– Musimy udowodnić naszą grę w kolejnych spotkaniach i w tych dwóch ostatnich meczach najważniejsze to zapunktować – mówi Oleksandr Szeweluchin, obrońca Górnika.
Górnik Zabrze gładko pokonał Wisłę Puławy. Piłkarze sprostali roli faworyta i zagrali na miarę oczekiwań. – W tym meczu było widać to, czego trener Brosz od nas oczekuje. Stwarzaliśmy sobie sytuacje i były momenty bardzo ciekawej gry. Walczymy, aby czołówka ligi się od nas nie oderwała. I liga jest wyrównana i wszystko jeszcze może się zdarzyć – zapewnia Ukrainiec.
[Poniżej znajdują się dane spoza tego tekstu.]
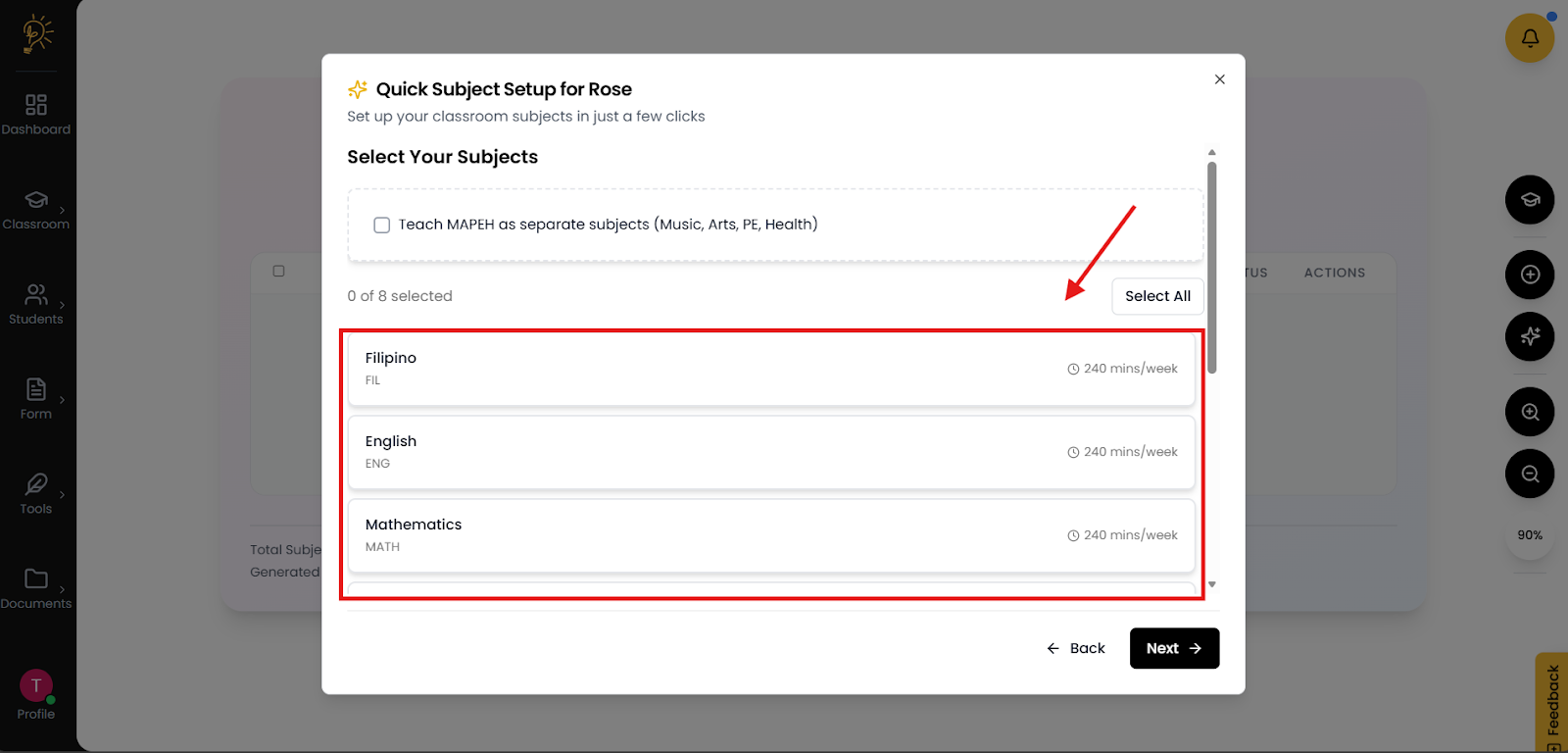The width and height of the screenshot is (1568, 753).
Task: Click the circular plus add button
Action: (x=1529, y=275)
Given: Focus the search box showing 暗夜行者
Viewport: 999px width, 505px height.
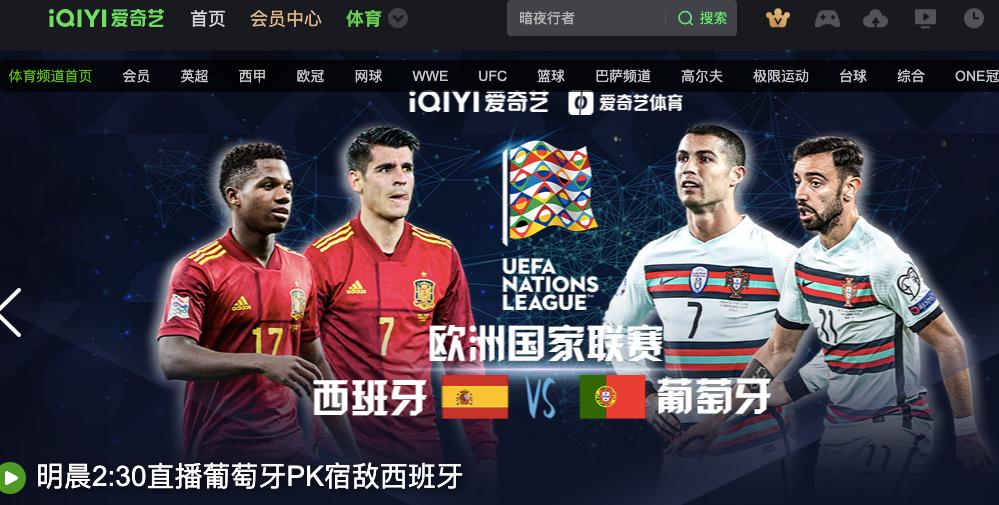Looking at the screenshot, I should point(586,18).
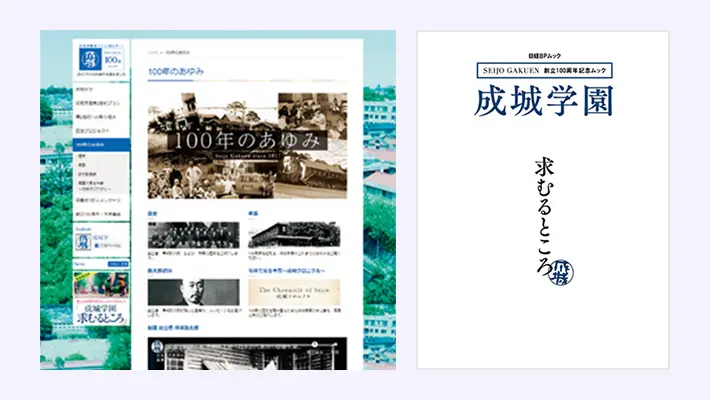Click the Facebook widget school crest icon
Screen dimensions: 710x400
(x=82, y=240)
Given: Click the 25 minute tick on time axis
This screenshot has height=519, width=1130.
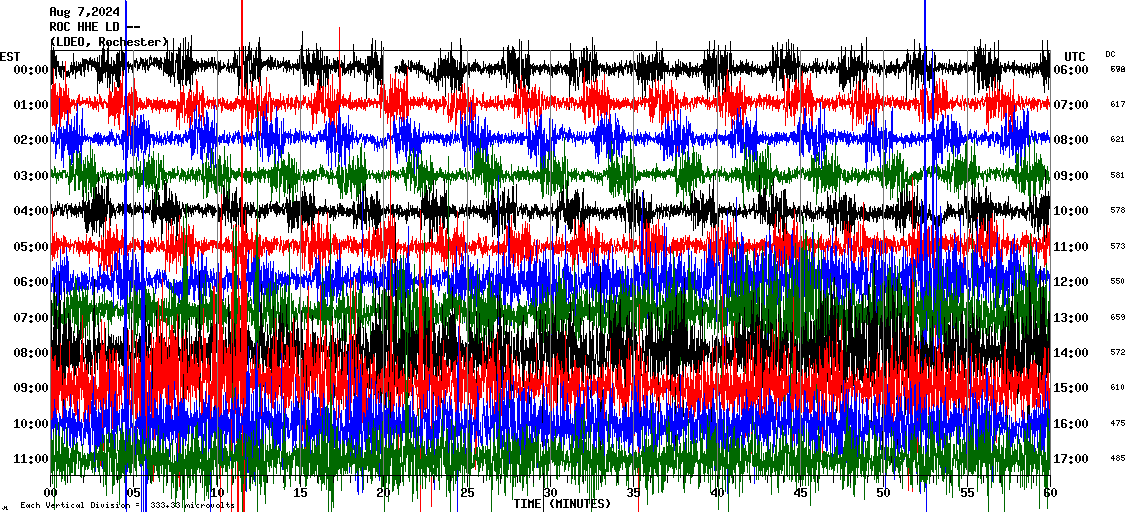Looking at the screenshot, I should [467, 494].
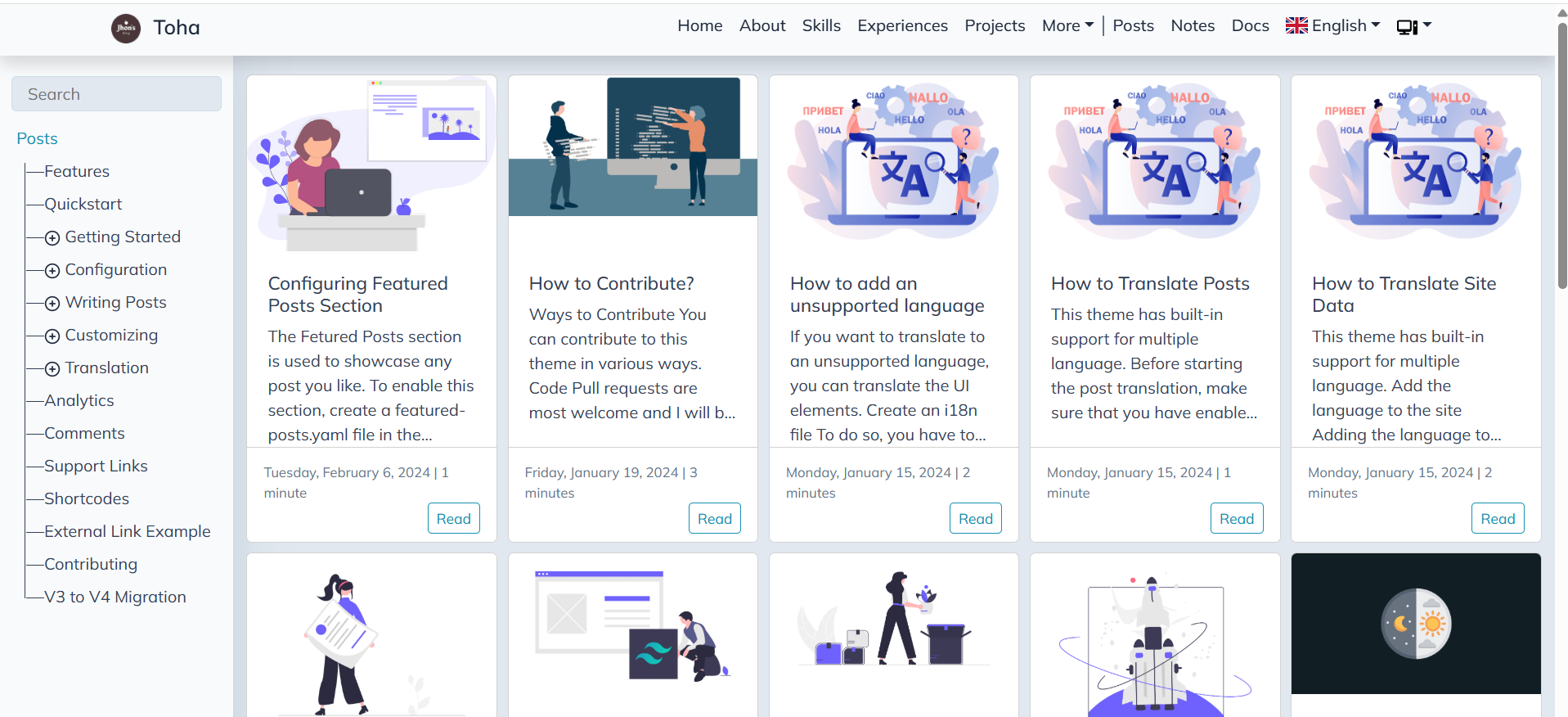Navigate to the Skills section
Screen dimensions: 1568x717
(x=820, y=26)
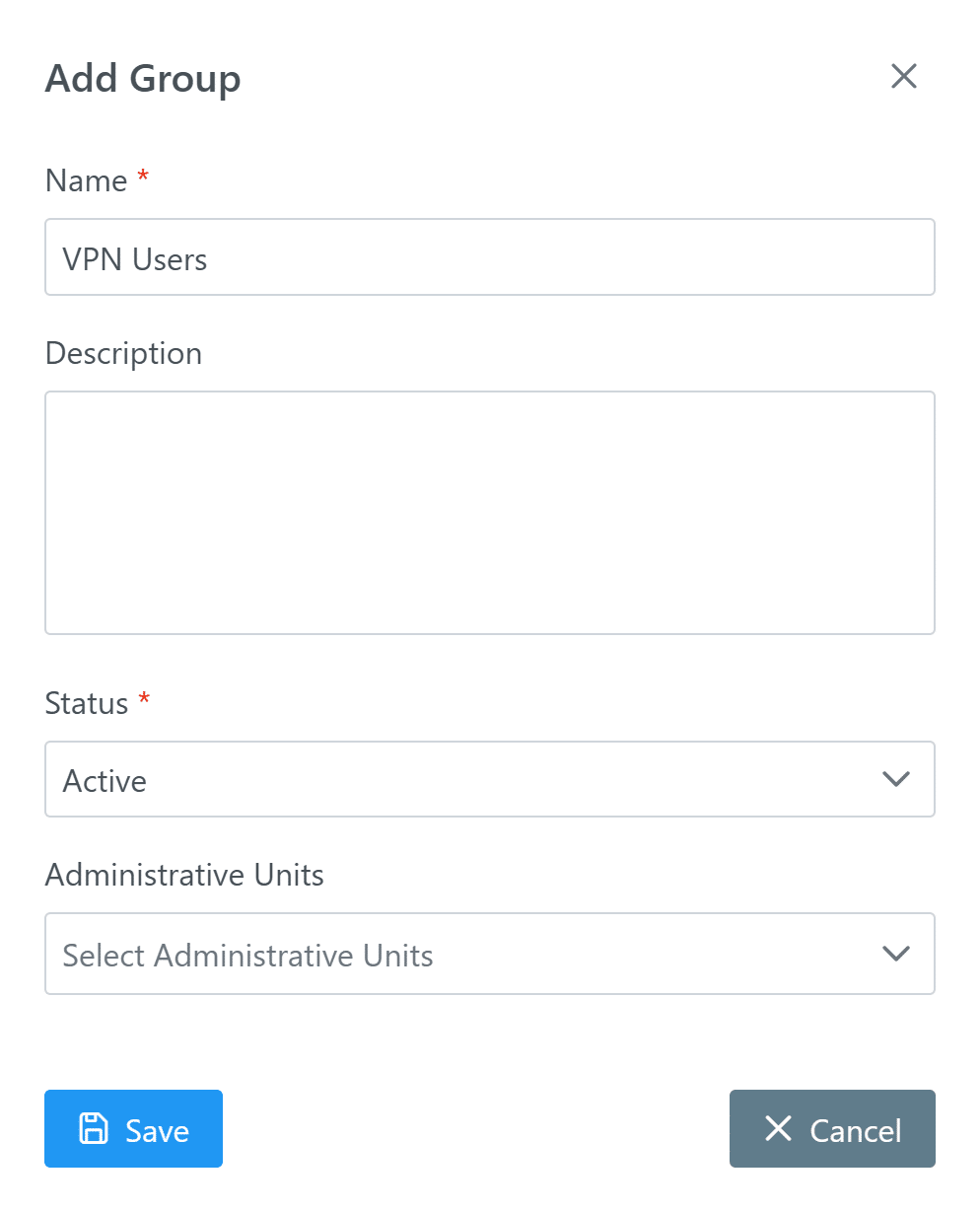The image size is (980, 1211).
Task: Click the red asterisk beside Name
Action: click(x=143, y=178)
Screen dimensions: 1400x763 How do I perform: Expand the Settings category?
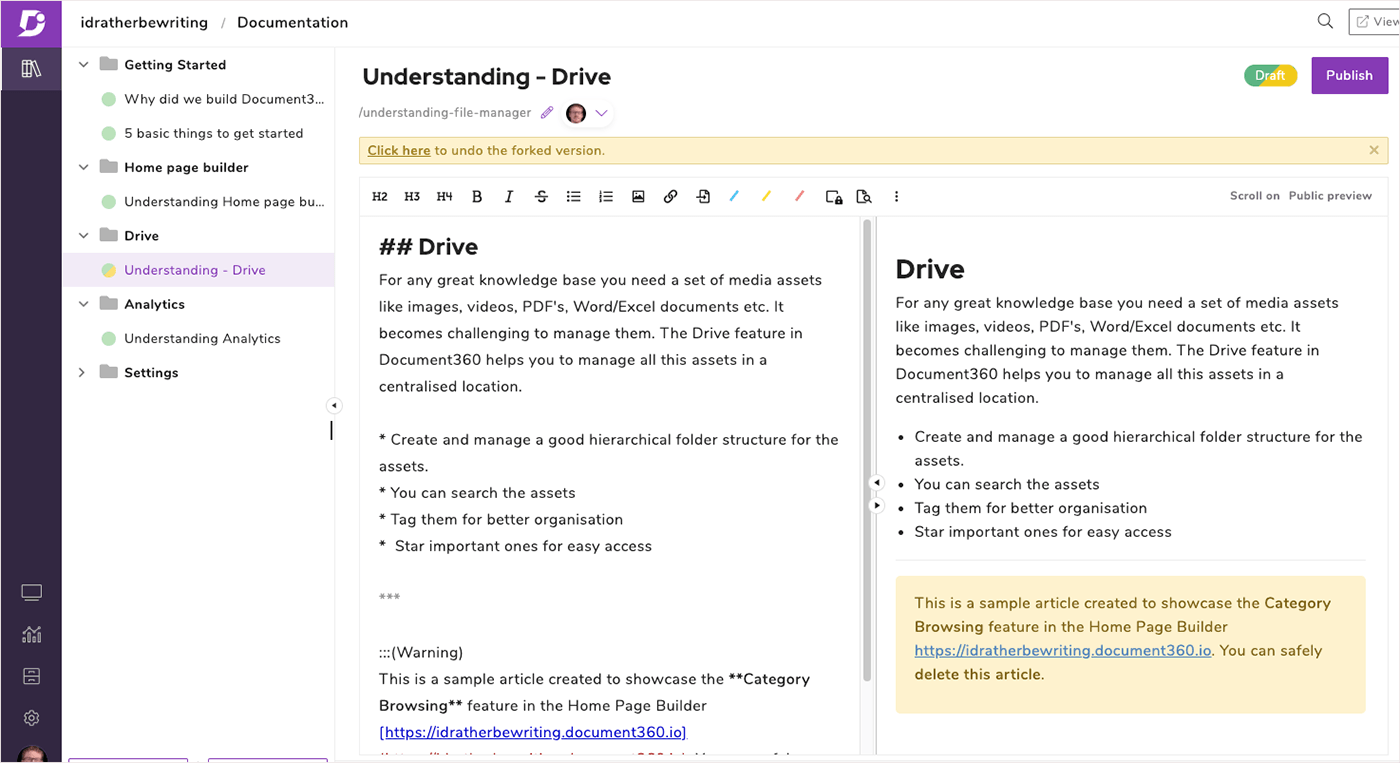point(81,372)
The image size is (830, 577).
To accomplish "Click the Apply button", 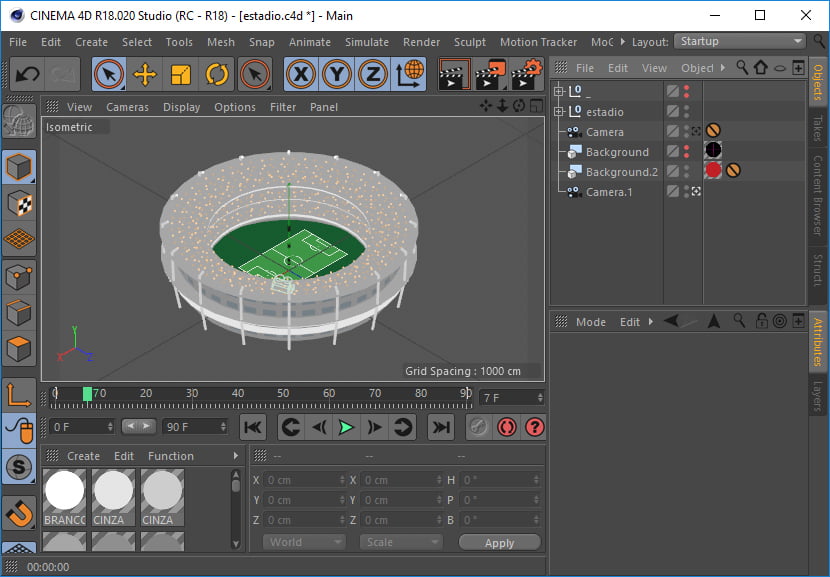I will [x=499, y=543].
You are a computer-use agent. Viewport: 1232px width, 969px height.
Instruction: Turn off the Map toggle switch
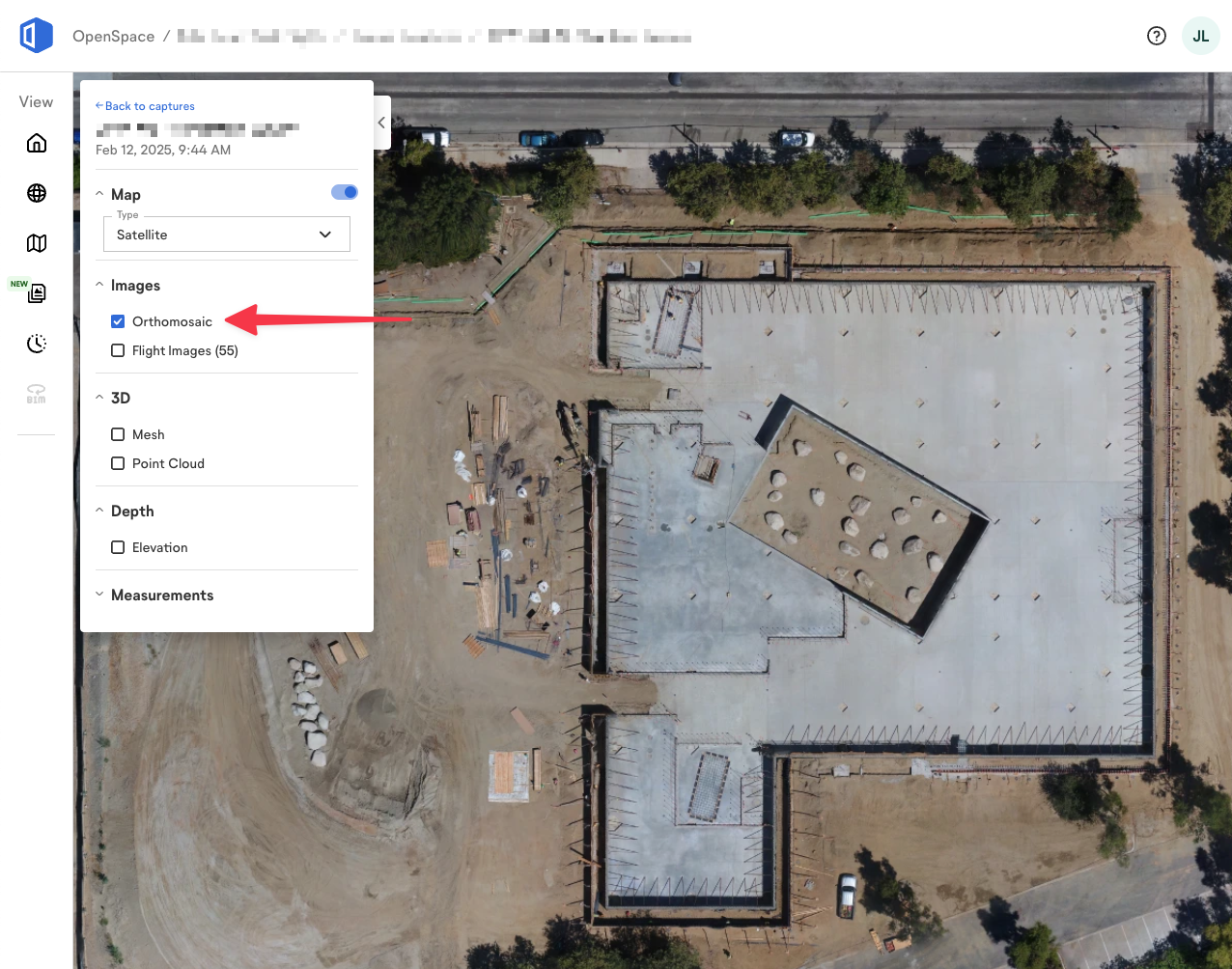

„Górnicy” byli drużyną co najmniej o dwie klasy lepszą. W ofensywie udało się strzelić cztery gole, a w defensywie zagrać na zero z tyłu. – Widać, że pracę, którą wykonujemy na treningach przynosi efekty i gramy to, co chcemy. Jest progres i to jest już inna drużyna. Już praktycznie nie pamiętam, kiedy udało nam się zagrać na zero z tyłu. Bodajże z Koroną Kielce za trenera Żurka. Mowa oczywiście o meczach, w których grałem. Staraliśmy się, aby przeciwnik miał jak najmniej sytuacji. Musimy udowodnić naszą grę w kolejnych spotkaniach i w tych dwóch ostatnich meczach najważniejsze to zapunktować – stwierdził na koniec Szeweluchin.